The Soviet Union had designed the RPDM-59 (“Ракета Анти-Дед Мороз”) in 1959, the first Anti-Santa missile fielded by a major military power. With a 100-yard diameter shrapnel burst that could easily destroy even an armored sled loaded with metal toys, the weapon had been intended to cripple the Western economy by interrupting the flow of Christmas presents. Problems with IFF led to accusations that the missile was intended to bring down Ded Moroz, the Russian Santa Claus, and though an improved model, the RPDM-66, had been under development, the program was ultimately canceled in 1965.
However, the RPDM-59’s jolly-seeking ability–intended to aid interception if tinsel were deployed as chaff–was further iterated and improved throughout the 1960s and early 1970s. Rather than a stand-off surface-to-air missile, it was incorporated into a short-range man-portable guided rocket (MANPADS). As part of the general War on Humor that had been waged since the October Revolution in 1917, the system was seen as an efficient way of targeting and assassinating dissidents as well as those who had access to black market Western humor.

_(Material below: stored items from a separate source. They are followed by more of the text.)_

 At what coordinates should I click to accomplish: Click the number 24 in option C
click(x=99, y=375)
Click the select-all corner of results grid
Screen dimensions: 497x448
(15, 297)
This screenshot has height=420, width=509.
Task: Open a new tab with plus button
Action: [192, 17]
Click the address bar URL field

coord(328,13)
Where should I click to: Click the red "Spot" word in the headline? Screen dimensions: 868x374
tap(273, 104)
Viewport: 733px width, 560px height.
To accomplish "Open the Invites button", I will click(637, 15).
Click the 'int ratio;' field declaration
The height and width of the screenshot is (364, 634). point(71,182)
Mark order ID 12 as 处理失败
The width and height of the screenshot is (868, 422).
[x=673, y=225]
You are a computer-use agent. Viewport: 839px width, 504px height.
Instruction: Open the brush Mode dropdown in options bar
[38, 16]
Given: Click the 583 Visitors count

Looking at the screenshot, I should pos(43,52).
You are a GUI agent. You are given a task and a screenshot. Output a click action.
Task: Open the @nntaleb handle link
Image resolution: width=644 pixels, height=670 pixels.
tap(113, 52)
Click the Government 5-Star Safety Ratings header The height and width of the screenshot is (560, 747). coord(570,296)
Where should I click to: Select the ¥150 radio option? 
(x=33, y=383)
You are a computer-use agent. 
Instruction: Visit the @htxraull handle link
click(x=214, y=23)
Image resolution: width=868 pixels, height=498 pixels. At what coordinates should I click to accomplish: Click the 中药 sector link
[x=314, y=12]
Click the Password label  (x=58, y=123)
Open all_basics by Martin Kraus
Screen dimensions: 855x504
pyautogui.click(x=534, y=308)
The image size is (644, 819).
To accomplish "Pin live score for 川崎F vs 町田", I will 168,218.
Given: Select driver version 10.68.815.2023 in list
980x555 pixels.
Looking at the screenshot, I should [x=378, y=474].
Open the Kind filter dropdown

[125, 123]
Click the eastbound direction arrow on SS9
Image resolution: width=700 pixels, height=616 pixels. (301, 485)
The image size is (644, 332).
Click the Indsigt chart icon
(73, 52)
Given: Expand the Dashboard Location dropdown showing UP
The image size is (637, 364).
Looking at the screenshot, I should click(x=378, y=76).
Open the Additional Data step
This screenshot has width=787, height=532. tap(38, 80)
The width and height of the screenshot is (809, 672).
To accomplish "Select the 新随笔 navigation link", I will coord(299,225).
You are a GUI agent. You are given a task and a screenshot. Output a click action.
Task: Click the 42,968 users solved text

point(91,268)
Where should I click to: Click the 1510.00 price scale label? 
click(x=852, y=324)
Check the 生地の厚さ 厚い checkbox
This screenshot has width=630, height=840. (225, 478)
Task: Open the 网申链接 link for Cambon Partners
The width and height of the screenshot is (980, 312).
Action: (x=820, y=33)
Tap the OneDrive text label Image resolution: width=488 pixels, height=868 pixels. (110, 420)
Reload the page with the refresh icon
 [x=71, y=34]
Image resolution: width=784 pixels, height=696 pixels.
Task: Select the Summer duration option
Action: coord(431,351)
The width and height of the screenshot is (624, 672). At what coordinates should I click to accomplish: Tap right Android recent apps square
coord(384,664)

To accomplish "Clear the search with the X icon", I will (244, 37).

Eventually fielded as the MG-77 (NATO code name “Mageseeker”) it was the first anti-levity missile introduced into general service. Built on a modified, shortened, version of the K32 Strela-2 platform, the Mageseeker was an 8-lb. missile with a range of roughly 10,000 ft. with either a 2-lb. directed-energy blast fragmentation warhead or 1-lb. high explosive (HE) warhead. A depleted uranium-cored armor-piercing SABOT warhead was tested and deployed in small numbers. The explosive was powerful enough to kill everyone in the same building as the mirthful person painted by the RPDM-59 jolly-seeking radar unit, which in turn spurred development of the MG-77b, a smaller variant based on the RPG-7 platform intended as a single-target killer.
Both the MG-77 and MB-77b were combat-tested in the Angolan Civil War and found to be highly effective against the South African backed UNITA rebels there, especially after KGB agents spread a number of particularly effective knock-knock jokes translated into Umbundu. However, successful as those troop trials were, the MG-77 and MB-77b were total failures when deployed to Afghanistan starting in 1980. The total humorlessness of the fundamentalist mujaheddin fighters arrayed against the Soviet troops, as well as the rampant black humor among Soviet army units, meant that friendly fire incidents were the norm rather than the exception.
While quickly withdrawn from frontline service after a particularly embarrassing incident where the head of the 277th Guards was killed by an MG-77b after making a lewd joke about a subordinate’s wife, a large number of M-77 and M-77b systems were nevertheless manufactured and stockpiled during the 1970s and 1980s, as it was felt that they would be useful in a future war against NATO. After the fall of the Berlin Wall, though, most of the systems were scrapped and spare parts were no longer manufactured. But, as the assassination of the vice president of the Republic of Georgia at a roast in his honor in 2007 proved, either system can still be a potent weapon in the right hands.